A la différence de nombre de ses congénères, Tahra Hembara est allée très tôt à l'école française où elle obtiendra son bac et bien plus tard, une licence en Economie à l'Université de Sorbonne. Auparavant, elle avait suivi des études coraniques qu'elle continue d'ailleurs d'entretenir. "Il faut mener sa vie comme on allait vivre éternellement et comme si la fin est prévue pour demain " dit-elle avec sagesse.

Et de compléter : " nous sommes venus au monde rien que pour vénérer le bon Dieu. Je le fais pour moi-même et pour le bon Dieu ".

Svelte, respectueuse des hôtes, elle se décrit comme " une femme exigeante, fidèle, paresseuse, très gentille et nerveuse ". " Je déteste la trahison. Je pardonne très difficilement. Je n'aime pas le mensonge en tout cas pas délibérément " affirme Tahra Hembara qui soulignait : " le Prophète disait que le menteur ne fait pas partie de sa communauté… Idem pour les personnes qui font du mal. Personnellement, je ne supporte ni les premiers ni les seconds ".

Enfance.

Tahra reconnaît avoir vécu une enfance très heureuse entre les régions des Hodhs, Aleg, Boghé, Rosso et Nouakchott. " J'étais avec une mère d'une grande beauté, très marante qui avait un humour ravageur que j'adorai, que j'adore et que je vénère vraiment ". L'artiste a aussi vécu avec son père. Elle garde de grands souvenirs de son petit frère Dahha, mort à l'âge de 8 ans électrocuté. "C'était mon frère et c'était mon ami " affirme-t-elle.

Début dans la profession.

Tahra Hembara a eu des débuts de carrière difficile dans la musique. " Je n'ai jamais connu de musique, ni de près, ni de loin. Parce que chez moi dans les années 60 on ne pouvait pas écouter de la musique. Seules les personnes de la même génération pouvaient le déguster, releva-t-elle en substance, notant " chaque fois qu'il y avait une entame de musique on y mettait fin. Malgré tout, un peu plus tard, j'ai été attirée par la musique.

J'ai commencé en cachette parce que ma mère n'était pas d'accord. Mon instrument était toujours chez les voisins. Et c'est pour cela que je suis allé au collège des jeunes filles de Nouakchott où je me trouvais à l'internat surtout pour pouvoir jouer, chanter et m'imprégner de cette musique que j'aimais tant ".


Elle affirme avoir rencontré très tôt, l'une des figures emblématiques de la musique mauritanienne, Cheikh Ould Bacha qui est issu d'une très grande famille d'artistes. L'homme était un ami de sa famille et venait souvent chez eux pour jouer la musique qui émerveillait Tahra. " J'ai dis à cheikh que je jouerai un jour pour lui et ça le faisait sourire " assène-t-elle. " J'ai pourtant réussi le pari, bien plus tard " se glorifie-t-elle.

Entrées fournies
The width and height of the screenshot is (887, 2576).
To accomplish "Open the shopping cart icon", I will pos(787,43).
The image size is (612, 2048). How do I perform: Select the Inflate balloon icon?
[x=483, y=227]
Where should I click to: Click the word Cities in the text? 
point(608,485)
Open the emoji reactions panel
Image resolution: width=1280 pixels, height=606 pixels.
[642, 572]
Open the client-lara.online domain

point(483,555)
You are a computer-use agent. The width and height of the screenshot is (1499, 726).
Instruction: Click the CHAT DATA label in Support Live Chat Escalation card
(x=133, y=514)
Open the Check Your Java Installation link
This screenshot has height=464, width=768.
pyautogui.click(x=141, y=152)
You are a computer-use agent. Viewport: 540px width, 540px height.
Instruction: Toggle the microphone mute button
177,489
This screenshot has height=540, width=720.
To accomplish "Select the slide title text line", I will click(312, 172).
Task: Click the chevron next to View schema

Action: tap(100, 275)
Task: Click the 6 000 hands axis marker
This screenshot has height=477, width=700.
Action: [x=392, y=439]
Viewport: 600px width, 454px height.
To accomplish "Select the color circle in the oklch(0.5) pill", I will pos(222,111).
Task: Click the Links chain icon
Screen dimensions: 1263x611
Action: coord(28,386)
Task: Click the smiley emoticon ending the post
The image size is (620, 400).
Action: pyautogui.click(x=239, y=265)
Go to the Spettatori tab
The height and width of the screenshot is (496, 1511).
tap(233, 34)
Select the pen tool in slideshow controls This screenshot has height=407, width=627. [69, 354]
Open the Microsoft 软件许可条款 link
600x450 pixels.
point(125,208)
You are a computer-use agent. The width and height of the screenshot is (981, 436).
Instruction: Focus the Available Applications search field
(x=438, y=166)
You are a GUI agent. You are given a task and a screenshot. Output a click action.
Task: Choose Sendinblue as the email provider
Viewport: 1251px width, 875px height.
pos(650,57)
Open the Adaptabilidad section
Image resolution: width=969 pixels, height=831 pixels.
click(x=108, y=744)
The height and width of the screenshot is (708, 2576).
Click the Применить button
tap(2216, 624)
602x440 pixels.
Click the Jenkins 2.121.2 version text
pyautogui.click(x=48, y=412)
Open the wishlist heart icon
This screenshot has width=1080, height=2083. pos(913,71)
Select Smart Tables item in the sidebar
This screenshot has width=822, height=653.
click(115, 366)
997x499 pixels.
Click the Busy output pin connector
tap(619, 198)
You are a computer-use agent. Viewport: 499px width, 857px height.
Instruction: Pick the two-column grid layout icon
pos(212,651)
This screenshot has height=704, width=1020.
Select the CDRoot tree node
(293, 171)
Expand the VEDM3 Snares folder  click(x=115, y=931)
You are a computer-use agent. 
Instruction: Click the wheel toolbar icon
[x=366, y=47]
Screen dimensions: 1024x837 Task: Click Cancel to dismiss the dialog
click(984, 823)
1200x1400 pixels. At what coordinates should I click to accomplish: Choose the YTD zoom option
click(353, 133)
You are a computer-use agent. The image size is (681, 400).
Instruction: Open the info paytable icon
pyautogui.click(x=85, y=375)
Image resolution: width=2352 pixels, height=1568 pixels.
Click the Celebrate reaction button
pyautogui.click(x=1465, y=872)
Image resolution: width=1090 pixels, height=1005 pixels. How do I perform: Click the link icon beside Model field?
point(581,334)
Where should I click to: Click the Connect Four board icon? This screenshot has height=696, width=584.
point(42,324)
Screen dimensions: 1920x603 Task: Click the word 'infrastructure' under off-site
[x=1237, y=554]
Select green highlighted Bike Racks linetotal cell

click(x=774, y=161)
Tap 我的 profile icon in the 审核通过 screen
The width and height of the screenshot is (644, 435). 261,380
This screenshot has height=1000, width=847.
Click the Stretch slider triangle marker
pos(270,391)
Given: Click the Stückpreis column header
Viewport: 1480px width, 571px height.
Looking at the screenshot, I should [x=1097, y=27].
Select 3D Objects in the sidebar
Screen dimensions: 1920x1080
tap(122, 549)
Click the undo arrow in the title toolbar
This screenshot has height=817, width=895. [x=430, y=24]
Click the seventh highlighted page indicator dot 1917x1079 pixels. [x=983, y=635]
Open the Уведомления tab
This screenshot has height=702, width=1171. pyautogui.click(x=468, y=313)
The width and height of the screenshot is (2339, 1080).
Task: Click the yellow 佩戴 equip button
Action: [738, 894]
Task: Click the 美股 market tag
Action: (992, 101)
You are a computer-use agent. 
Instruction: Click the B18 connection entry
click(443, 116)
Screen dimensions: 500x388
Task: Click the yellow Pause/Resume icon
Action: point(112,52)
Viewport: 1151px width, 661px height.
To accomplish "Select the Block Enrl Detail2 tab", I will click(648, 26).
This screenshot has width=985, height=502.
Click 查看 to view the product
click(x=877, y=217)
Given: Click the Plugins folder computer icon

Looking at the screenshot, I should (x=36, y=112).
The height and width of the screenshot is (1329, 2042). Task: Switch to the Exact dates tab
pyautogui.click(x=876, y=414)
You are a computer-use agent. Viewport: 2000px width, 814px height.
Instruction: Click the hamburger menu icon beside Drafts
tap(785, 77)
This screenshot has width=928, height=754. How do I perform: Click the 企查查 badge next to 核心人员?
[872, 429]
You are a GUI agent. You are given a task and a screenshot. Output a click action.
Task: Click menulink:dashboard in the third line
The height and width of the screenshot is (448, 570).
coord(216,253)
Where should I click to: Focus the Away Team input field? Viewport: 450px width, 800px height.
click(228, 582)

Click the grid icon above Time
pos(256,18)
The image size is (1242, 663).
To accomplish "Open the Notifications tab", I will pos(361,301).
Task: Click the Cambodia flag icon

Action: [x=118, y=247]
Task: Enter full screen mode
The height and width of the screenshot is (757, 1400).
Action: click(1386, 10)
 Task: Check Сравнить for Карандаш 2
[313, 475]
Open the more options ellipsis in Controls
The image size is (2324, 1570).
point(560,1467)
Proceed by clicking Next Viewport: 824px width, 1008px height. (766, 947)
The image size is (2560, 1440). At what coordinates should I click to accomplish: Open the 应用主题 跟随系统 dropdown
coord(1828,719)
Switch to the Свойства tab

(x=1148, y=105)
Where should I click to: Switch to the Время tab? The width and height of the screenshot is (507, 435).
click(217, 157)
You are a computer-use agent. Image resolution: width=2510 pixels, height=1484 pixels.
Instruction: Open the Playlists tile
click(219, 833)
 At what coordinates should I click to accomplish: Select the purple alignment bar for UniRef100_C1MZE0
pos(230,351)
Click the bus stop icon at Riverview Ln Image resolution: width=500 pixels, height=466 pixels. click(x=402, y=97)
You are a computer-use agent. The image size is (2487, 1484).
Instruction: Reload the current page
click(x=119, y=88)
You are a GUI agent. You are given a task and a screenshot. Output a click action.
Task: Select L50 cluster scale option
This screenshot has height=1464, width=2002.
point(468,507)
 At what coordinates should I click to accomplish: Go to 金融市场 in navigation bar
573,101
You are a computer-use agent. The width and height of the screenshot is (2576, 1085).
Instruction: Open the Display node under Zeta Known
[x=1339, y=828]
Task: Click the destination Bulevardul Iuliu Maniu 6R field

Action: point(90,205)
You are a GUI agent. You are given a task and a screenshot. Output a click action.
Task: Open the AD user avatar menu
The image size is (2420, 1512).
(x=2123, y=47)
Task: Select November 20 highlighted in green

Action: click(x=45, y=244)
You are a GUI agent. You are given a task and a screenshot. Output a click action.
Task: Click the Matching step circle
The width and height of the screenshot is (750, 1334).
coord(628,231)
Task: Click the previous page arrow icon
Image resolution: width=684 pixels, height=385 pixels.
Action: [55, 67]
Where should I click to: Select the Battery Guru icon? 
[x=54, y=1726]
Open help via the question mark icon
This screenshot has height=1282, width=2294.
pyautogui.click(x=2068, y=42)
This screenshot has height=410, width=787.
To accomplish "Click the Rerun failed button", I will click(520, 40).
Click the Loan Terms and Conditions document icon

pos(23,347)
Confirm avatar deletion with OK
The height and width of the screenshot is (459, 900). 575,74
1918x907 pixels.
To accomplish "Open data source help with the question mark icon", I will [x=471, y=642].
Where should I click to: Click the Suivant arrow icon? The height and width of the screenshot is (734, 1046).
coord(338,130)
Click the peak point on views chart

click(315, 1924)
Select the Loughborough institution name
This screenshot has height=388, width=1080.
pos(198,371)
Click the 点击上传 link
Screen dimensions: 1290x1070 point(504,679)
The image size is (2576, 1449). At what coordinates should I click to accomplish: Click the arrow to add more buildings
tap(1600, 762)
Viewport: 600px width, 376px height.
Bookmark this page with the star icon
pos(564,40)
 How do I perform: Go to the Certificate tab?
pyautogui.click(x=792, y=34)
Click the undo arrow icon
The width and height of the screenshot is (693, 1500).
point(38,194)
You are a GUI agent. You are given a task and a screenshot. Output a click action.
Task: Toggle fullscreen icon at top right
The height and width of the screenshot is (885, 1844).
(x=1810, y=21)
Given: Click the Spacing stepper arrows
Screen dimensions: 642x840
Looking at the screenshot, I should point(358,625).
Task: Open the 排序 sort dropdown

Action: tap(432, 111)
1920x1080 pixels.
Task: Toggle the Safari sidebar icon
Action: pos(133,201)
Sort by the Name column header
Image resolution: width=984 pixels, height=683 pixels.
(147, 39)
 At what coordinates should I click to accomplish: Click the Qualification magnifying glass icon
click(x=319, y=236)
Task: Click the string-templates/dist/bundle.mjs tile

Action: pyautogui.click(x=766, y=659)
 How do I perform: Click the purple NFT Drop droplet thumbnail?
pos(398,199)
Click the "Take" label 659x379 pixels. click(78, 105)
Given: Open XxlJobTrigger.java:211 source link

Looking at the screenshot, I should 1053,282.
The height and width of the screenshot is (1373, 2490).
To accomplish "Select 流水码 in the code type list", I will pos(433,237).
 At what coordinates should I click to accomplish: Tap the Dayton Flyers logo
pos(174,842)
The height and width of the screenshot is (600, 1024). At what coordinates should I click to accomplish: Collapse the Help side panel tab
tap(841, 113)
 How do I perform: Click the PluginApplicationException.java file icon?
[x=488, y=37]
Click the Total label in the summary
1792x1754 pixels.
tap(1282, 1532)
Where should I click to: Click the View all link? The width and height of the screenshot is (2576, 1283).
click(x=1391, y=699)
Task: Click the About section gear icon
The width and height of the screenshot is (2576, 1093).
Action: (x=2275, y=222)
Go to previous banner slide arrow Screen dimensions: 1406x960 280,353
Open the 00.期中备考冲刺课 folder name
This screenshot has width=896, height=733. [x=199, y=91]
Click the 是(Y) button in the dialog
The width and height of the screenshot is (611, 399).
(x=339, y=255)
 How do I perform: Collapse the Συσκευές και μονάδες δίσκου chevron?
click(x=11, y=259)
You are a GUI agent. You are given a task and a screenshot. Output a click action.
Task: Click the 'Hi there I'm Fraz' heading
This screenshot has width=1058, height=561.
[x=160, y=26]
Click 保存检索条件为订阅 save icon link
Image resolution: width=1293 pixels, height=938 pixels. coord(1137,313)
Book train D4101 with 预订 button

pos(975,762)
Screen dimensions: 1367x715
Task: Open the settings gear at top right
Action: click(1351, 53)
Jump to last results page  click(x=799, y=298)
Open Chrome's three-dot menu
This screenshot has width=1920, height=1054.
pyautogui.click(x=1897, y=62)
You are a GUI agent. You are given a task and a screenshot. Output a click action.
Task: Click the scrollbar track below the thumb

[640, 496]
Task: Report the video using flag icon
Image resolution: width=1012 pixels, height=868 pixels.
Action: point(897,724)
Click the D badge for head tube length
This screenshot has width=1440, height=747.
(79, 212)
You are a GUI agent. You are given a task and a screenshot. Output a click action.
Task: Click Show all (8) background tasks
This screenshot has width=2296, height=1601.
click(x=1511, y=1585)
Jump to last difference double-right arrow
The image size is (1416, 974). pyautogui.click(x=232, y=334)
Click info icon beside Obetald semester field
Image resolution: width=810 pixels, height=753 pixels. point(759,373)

Liste des tâches
a) Quels lieux l'extrait sur Tahra Hembara cite-t-il comme cadres de son enfance ?
b) Dans les entrées, remplacez « highlighted » par « shaded » de la ligne contenant « Select green highlighted » jusqu'à la ligne contenant « Click the seventh », puis recopiez uniquement ces lignes.

Réponses aux tâches
a) Les Hodhs, Aleg, Boghé, Rosso et Nouakchott.

b)
Select green shaded Bike Racks linetotal cell

click(x=774, y=161)
Tap 我的 profile icon in the 审核通过 screen
The width and height of the screenshot is (644, 435). 261,380
This screenshot has height=1000, width=847.
Click the Stretch slider triangle marker
pos(270,391)
Given: Click the Stückpreis column header
Viewport: 1480px width, 571px height.
Looking at the screenshot, I should [x=1097, y=27].
Select 3D Objects in the sidebar
Screen dimensions: 1920x1080
tap(122, 549)
Click the undo arrow in the title toolbar
This screenshot has height=817, width=895. [x=430, y=24]
Click the seventh shaded page indicator dot 1917x1079 pixels. [x=983, y=635]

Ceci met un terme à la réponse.